(Posted December 3, 2007)

HUNTINGDON, Pa. -- Take a group of incoming Juniata College science students and test their math skills, plus their attitude toward mathematics, and it adds up to an interesting analysis of how colleges can retain students who want to pursue careers in science in the talk "Quantitative Skills and Retention of Students in Science Disciplines\" at 4:30 p.m., Tuesday, Dec. 11 in Neff Lecture Hall in the von Liebig Center for Science on the Juniata campus.
The lecture is free and open to the public.
Michael Boyle, von Liebig Chair in Biomedical Science, will discuss a project where all freshman biology class students were given a simple math quiz (to be taken without a calculator) and a survey of their attitudes toward mathematics. The project came about when statistics revealed that 48 percent of the entire freshman class in the years 1999-2003 entered Juniata with an interest in science. About 52 percent of that original group earned degrees in the natural sciences.

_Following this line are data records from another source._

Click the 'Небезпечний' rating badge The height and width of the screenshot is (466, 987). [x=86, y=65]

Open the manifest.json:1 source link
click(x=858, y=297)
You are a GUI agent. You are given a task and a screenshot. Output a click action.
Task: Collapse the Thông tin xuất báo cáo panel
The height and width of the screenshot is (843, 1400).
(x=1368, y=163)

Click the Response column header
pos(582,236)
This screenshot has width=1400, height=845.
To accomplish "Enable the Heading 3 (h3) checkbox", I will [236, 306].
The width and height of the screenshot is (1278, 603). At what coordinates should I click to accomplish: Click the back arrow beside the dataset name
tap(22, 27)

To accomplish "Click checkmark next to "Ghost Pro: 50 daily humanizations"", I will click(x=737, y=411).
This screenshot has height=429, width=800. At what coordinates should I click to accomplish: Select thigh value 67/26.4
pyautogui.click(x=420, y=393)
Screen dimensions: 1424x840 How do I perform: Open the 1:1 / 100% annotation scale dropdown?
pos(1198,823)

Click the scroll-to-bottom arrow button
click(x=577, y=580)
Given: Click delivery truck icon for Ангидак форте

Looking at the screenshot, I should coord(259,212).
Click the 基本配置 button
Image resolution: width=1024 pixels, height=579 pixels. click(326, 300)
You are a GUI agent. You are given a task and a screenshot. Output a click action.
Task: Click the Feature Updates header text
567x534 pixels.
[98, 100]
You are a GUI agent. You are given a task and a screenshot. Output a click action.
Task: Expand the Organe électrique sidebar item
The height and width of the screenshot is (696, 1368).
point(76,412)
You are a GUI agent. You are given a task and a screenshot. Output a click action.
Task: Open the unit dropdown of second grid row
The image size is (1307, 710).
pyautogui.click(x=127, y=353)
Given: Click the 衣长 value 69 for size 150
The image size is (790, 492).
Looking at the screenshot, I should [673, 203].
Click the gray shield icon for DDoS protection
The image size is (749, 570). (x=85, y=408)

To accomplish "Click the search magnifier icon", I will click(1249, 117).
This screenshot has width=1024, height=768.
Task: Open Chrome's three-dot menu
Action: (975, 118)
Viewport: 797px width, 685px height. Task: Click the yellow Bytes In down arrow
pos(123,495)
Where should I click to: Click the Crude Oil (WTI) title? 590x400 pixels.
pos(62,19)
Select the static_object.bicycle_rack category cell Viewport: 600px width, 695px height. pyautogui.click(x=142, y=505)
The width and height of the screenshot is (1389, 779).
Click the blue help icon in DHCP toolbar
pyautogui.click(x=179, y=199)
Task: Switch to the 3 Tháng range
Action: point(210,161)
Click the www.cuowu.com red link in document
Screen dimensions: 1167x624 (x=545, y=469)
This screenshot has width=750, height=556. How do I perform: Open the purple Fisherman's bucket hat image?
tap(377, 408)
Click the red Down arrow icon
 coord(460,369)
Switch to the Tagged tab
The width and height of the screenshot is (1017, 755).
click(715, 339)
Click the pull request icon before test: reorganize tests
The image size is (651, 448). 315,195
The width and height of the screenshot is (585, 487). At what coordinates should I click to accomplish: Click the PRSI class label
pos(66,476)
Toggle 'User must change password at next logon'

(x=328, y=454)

Juniata faculty teaching courses with significant math requirements estimated that 30 to 40 percent of the students interested in science in their freshman year lacked the quantitative science skills needed to succeed in their chosen discipline. The preliminary data from these tests will be discussed and analyzed with attention paid to how to improve retention in science classes and improve science teaching.
Neil Pelkey, assistant professor of environmental science and information technology, will also speak briefly on how a software program Quantshop, might help some of the concerns about scientific literacy.
Boyle came to Juniata in 2002 from the Medical College of Ohio, where he was professor of microbiology and immunology. At Juniata, he supervises undergraduate research projects and helps design research components within Juniata\'s existing science classes. Currently his research focuses on two areas: using immunotechnology to adapt antibodies as the basis for diagnostics and other tests; and the study of pathogen interactions.
Boyle earned a bachelor\'s degree in biochemistry from the University of Glasgow, in Glasgow, Scotland in 1971. He earned a doctorate from the Chester Beatty Research Institute, Belmont, Sutton in Surrey, England. He began his academic career in 1981 as an associate professor of immunology at the University of Florida College of Medicine in Gainesville, Fla. He was promoted to full professor in 1985.
Boyle joined the faculty of the Medical College of Ohio (MCO) in 1988. From 1999 until coming to Juniata, he directed of the college\'s pathogenesis and immunology program within the newly created MCO Cancer Center.